*PROBLEM DETAILS:* Return every line of the material below without a single change.

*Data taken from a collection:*
━━━

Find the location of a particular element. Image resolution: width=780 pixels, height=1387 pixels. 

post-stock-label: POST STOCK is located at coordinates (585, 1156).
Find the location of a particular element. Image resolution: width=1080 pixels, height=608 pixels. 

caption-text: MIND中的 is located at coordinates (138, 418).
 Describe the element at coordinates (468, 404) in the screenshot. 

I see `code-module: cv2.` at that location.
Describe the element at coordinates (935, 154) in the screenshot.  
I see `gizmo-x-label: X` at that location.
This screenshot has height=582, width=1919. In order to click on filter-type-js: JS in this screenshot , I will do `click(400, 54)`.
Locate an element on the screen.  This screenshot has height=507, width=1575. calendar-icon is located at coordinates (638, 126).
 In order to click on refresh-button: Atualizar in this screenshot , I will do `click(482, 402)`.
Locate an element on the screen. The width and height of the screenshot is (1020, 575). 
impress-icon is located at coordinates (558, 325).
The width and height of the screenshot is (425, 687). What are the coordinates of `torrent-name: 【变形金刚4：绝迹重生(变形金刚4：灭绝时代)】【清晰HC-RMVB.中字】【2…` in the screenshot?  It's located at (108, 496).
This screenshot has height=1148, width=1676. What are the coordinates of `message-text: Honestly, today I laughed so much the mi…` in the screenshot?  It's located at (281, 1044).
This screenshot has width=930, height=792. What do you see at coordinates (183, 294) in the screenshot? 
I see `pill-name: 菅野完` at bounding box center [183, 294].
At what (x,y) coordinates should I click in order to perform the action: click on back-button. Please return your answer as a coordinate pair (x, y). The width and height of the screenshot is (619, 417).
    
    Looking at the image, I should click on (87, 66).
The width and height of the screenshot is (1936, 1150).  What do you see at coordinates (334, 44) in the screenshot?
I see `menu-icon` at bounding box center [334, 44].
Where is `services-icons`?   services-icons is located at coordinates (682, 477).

━━━

*FINAL ANSWER:*
Find the location of a particular element. Image resolution: width=780 pixels, height=1387 pixels. 

post-stock-label: POST STOCK is located at coordinates (585, 1156).
Find the location of a particular element. Image resolution: width=1080 pixels, height=608 pixels. 

caption-text: MIND中的 is located at coordinates (138, 418).
 Describe the element at coordinates (468, 404) in the screenshot. 

I see `code-module: cv2.` at that location.
Describe the element at coordinates (935, 154) in the screenshot.  
I see `gizmo-x-label: X` at that location.
This screenshot has height=582, width=1919. In order to click on filter-type-js: JS in this screenshot , I will do `click(400, 54)`.
Locate an element on the screen.  This screenshot has height=507, width=1575. calendar-icon is located at coordinates (638, 126).
 In order to click on refresh-button: Atualizar in this screenshot , I will do `click(482, 402)`.
Locate an element on the screen. The width and height of the screenshot is (1020, 575). 
impress-icon is located at coordinates (558, 325).
The width and height of the screenshot is (425, 687). What are the coordinates of `torrent-name: 【变形金刚4：绝迹重生(变形金刚4：灭绝时代)】【清晰HC-RMVB.中字】【2…` in the screenshot?  It's located at (108, 496).
This screenshot has height=1148, width=1676. What are the coordinates of `message-text: Honestly, today I laughed so much the mi…` in the screenshot?  It's located at (281, 1044).
This screenshot has width=930, height=792. What do you see at coordinates (183, 294) in the screenshot? 
I see `pill-name: 菅野完` at bounding box center [183, 294].
At what (x,y) coordinates should I click in order to perform the action: click on back-button. Please return your answer as a coordinate pair (x, y). The width and height of the screenshot is (619, 417).
    
    Looking at the image, I should click on (87, 66).
The width and height of the screenshot is (1936, 1150).  What do you see at coordinates (334, 44) in the screenshot?
I see `menu-icon` at bounding box center [334, 44].
Where is `services-icons`?   services-icons is located at coordinates (682, 477).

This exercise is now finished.